8.7.Verweerder dient ten aanzien van de terugvordering van eiser een nieuw besluit op bezwaar te nemen, waarbij het van eiser (mede) terug te vorderen bedrag moet worden gebaseerd op de aan eiseres verleende bijstand over de periode van 1 april 2010 tot en met 31 maart 2012.
9.1. Voor zover het beroep van eiseres betrekking heeft op de beëindiging van haar bijstandsuitkering per 1 april 2012 overweegt de rechtbank het volgende.
9.2.De beoordeling heeft betrekking op de periode van 1 april 2012 tot 5 juni 2012.
De rechtbank stelt voorop dat eiseres geen beroepsgronden ten aanzien van de beëindiging naar voren heeft gebracht.
Voorts staat vast dat eisers hebben erkend, zoals hiervoor is overwogen, in de periode van 1 januari 2012 tot en met maart 2012 samen te hebben gewoond op het adres van eiseres aan de [adres 1].
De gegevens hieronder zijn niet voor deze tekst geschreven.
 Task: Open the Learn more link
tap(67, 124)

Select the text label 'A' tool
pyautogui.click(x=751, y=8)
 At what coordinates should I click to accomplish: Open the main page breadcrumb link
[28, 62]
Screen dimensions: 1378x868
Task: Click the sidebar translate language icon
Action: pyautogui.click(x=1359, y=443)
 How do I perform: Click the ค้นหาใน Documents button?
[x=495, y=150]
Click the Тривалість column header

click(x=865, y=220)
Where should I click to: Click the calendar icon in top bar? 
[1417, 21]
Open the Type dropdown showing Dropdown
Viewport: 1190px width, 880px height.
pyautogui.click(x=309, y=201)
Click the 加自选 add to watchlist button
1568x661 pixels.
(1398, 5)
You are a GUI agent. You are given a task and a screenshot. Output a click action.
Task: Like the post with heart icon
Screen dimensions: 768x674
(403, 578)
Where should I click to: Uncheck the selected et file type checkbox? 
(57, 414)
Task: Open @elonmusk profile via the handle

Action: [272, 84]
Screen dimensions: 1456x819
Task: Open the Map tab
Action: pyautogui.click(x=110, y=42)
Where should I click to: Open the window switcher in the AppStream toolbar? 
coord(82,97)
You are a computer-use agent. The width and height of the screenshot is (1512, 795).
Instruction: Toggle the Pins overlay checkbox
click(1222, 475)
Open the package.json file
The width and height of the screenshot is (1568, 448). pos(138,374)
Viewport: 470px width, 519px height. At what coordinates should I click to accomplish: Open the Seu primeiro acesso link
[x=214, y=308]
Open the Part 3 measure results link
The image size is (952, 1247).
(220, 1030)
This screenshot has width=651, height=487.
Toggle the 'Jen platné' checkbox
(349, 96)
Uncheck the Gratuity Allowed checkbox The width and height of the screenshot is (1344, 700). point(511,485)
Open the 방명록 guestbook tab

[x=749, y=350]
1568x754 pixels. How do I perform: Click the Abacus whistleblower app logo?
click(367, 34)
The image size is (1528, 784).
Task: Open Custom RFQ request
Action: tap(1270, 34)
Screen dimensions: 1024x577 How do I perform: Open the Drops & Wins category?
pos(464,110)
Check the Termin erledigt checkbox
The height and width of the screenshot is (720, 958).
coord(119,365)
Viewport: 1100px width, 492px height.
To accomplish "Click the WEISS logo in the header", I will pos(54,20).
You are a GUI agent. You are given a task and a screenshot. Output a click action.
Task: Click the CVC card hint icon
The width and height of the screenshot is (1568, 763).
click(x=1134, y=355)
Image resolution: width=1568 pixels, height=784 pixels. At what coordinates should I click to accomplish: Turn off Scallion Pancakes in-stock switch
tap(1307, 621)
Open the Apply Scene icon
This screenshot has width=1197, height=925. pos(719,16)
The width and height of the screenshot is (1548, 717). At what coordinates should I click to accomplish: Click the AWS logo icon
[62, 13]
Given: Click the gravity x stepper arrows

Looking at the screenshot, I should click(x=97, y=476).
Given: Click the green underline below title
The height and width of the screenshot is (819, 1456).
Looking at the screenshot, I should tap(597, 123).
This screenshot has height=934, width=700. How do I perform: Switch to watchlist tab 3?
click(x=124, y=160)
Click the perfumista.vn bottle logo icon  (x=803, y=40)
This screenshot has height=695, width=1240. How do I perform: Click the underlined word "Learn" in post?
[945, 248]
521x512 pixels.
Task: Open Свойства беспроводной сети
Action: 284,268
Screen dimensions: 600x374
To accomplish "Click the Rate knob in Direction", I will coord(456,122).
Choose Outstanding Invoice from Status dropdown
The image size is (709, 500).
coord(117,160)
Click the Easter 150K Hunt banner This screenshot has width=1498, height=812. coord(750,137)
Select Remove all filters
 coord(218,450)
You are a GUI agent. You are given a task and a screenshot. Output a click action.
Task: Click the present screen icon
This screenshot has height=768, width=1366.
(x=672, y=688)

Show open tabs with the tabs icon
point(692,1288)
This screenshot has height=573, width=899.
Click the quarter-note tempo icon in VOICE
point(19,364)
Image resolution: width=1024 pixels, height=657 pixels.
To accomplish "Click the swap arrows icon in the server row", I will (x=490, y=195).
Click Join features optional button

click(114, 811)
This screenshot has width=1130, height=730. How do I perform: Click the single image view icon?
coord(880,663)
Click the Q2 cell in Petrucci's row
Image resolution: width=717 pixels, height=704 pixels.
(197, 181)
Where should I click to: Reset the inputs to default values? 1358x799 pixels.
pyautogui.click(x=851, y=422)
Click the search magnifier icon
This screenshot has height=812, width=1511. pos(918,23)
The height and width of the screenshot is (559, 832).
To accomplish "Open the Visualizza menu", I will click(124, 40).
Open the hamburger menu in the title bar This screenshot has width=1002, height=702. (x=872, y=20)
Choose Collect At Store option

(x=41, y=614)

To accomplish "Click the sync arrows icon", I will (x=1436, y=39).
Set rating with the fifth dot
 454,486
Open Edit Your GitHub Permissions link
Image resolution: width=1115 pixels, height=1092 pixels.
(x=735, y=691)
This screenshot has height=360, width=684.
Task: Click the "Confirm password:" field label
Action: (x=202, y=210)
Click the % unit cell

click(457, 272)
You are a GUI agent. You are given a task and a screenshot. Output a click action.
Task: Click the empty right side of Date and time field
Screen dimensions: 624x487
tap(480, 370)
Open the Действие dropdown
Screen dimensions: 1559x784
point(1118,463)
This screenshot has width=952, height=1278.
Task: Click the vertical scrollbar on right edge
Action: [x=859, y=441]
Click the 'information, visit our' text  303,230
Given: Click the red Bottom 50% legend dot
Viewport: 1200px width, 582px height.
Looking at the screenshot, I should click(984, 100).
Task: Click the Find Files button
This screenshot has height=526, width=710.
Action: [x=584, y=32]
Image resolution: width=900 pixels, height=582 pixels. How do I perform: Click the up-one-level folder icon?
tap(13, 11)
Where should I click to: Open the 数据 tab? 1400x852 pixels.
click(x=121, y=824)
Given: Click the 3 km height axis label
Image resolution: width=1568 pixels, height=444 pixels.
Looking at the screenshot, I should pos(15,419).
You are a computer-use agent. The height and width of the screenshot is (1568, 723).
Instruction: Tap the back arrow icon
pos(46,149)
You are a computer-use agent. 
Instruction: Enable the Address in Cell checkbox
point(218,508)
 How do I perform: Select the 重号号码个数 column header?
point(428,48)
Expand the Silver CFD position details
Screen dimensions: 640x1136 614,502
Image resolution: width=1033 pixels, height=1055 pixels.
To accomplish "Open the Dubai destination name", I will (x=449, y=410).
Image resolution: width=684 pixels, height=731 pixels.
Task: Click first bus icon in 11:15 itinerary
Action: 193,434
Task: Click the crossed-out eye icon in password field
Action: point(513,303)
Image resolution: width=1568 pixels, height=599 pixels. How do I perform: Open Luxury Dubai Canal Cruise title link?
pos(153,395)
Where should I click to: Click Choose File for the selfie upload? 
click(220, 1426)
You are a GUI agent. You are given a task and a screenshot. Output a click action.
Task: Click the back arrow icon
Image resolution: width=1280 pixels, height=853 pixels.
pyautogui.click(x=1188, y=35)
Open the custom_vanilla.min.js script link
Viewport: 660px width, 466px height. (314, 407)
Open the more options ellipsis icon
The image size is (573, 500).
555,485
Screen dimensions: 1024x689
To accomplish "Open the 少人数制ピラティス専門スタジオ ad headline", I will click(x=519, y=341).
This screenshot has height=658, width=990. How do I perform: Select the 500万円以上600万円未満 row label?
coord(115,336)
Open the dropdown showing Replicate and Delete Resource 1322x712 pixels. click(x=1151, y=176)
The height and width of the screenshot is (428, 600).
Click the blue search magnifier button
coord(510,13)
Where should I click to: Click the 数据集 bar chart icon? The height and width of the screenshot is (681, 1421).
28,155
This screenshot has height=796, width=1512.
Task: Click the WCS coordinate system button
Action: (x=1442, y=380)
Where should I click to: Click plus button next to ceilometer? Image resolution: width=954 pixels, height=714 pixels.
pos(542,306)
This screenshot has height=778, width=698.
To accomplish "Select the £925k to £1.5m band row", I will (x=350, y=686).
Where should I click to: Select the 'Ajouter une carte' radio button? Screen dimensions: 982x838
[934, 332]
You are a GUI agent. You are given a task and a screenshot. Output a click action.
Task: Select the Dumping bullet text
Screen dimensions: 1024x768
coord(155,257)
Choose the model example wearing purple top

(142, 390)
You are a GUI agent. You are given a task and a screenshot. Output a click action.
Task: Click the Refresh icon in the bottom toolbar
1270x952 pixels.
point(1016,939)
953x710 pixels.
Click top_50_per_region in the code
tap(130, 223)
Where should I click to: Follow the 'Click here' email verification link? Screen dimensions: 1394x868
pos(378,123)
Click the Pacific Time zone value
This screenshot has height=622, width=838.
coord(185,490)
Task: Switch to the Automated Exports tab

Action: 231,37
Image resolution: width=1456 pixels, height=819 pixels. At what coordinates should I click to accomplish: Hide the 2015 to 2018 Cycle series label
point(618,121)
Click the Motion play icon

Naar het oordeel van de rechtbank heeft eiseres niet aannemelijk gemaakt dat na het verstrijken van deze periode er geen sprake meer was van een gezamenlijke huishouding tussen haar en eiser.
Verweerder heeft dan ook tot beëindiging van het recht op bijstand per 1 april 2012 van eiseres kunnen overgaan.
9.3.Het beroep van eiseres tegen de beëindiging van het recht op bijstand is dan ook ongegrond.